The special connection between Pembroke Dock and the famous Spitfire floatplane has been remembered thanks to an enthusiastic modelmaker.

Peter Mitchell, a member of Penfro Model Group and Pembroke Dock Flying Boat Centre volunteer, has created a large scale model of the plane seen at Pembroke Dock in 1943, serial number EP751.

Peter unveiled his masterpiece at the centre recently. It will go on display at the centre, alongside other models he has made in recent years.

The Spitfire floatplane was tucked in among all the Sunderland flying boats at RAF Pembroke Dock during the height of the Second World War.

A unique photograph shows the Spitfire floatplane – one of only a handful built – near one of the two hangars, which still dominate the Pembroke Dock waterfront today.

Peter said: “This has been a long term project and has taken hundreds of hours to complete. It all started when the Sunderland Trust’s John Evans showed me the photograph of the floatplane.

“I made a 1:72 scale model immediately, but set myself a challenge to create a large model and bought a 1:24 scale kit.

The model has a wingspan of around 28 inches.”

The Spitfire is one of a number of model projects Peter has been working on recently – including a diorama of Swordfish floatplanes alongside one of the old Royal Dockyard slipways, which the Sunderland Trust plans to display in the future.

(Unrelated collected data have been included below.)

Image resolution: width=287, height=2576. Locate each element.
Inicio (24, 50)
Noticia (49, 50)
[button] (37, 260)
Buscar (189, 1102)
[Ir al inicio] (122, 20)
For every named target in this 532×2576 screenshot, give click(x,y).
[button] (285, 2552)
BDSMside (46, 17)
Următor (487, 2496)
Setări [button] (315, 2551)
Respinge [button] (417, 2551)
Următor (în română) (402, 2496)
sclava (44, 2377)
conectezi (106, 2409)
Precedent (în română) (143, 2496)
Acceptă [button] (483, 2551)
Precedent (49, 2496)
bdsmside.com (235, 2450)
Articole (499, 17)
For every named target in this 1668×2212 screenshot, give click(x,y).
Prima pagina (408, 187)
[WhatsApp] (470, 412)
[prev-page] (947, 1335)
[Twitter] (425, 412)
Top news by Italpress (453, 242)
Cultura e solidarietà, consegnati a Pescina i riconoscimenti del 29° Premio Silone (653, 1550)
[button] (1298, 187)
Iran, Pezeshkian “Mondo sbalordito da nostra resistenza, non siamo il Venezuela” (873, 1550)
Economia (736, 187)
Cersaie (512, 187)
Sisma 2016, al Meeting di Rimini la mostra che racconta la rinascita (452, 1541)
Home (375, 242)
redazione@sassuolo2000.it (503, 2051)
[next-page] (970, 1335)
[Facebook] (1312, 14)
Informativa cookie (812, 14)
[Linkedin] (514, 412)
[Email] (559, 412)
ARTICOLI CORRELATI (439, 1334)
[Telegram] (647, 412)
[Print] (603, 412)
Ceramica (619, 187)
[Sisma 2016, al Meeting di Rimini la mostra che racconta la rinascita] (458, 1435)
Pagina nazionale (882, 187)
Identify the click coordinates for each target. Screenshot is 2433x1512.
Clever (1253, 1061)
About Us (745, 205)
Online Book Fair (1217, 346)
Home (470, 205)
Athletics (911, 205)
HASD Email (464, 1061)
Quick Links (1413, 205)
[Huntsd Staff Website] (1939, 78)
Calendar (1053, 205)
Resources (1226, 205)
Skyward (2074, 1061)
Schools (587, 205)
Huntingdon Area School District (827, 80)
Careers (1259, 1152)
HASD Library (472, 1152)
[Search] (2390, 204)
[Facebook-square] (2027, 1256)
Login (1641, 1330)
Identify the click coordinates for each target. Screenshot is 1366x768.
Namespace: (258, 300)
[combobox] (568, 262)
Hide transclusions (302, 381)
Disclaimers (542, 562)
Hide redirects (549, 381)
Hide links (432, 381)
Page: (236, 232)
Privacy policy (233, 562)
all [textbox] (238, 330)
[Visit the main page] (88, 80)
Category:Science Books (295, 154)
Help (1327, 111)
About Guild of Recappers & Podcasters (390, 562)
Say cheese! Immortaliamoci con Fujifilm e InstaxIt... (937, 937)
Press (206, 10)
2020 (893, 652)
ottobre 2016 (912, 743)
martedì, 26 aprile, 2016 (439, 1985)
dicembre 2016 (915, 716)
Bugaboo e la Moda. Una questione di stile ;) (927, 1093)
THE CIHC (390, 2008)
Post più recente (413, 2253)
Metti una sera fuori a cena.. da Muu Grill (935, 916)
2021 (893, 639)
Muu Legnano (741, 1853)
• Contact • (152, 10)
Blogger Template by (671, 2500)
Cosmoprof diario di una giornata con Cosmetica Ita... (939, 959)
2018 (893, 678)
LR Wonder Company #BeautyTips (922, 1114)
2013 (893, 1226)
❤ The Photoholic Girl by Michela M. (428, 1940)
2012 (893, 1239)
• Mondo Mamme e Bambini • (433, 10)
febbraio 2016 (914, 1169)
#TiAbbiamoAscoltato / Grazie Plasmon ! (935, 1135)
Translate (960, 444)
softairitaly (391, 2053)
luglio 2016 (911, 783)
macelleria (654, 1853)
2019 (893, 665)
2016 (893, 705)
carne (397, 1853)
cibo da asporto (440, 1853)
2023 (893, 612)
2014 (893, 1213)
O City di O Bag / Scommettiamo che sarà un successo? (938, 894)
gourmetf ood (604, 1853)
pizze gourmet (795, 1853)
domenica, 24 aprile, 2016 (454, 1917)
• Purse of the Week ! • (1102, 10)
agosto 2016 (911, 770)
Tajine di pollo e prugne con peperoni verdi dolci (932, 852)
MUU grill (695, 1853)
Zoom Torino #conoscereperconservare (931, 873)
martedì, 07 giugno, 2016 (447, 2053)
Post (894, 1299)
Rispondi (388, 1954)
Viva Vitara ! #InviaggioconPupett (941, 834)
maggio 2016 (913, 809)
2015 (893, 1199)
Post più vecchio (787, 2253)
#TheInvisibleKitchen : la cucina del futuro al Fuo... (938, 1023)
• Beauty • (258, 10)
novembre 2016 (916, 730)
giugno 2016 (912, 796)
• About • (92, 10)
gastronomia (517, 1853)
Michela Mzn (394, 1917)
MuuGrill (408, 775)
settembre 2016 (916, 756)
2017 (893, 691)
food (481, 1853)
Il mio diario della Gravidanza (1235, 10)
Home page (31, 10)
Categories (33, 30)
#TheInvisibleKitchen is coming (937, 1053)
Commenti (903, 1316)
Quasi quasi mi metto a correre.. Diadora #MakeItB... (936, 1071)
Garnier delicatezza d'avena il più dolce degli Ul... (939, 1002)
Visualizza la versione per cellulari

Peter said: “The Swordfish floatplane was another very rare type and was seen at RAF Pembroke Dock in 1940 and 1941 when operated by a Royal Navy unit.

“I have made three models of the floatplane version, all in 1:24 scale.

“Recently, photographs have come to hand of Swordfish at PD and I have based my models on these.

“The Swordfish and Spitfire floatplanes are further untold chapters in Pembroke Dock’s remarkable aviation history.”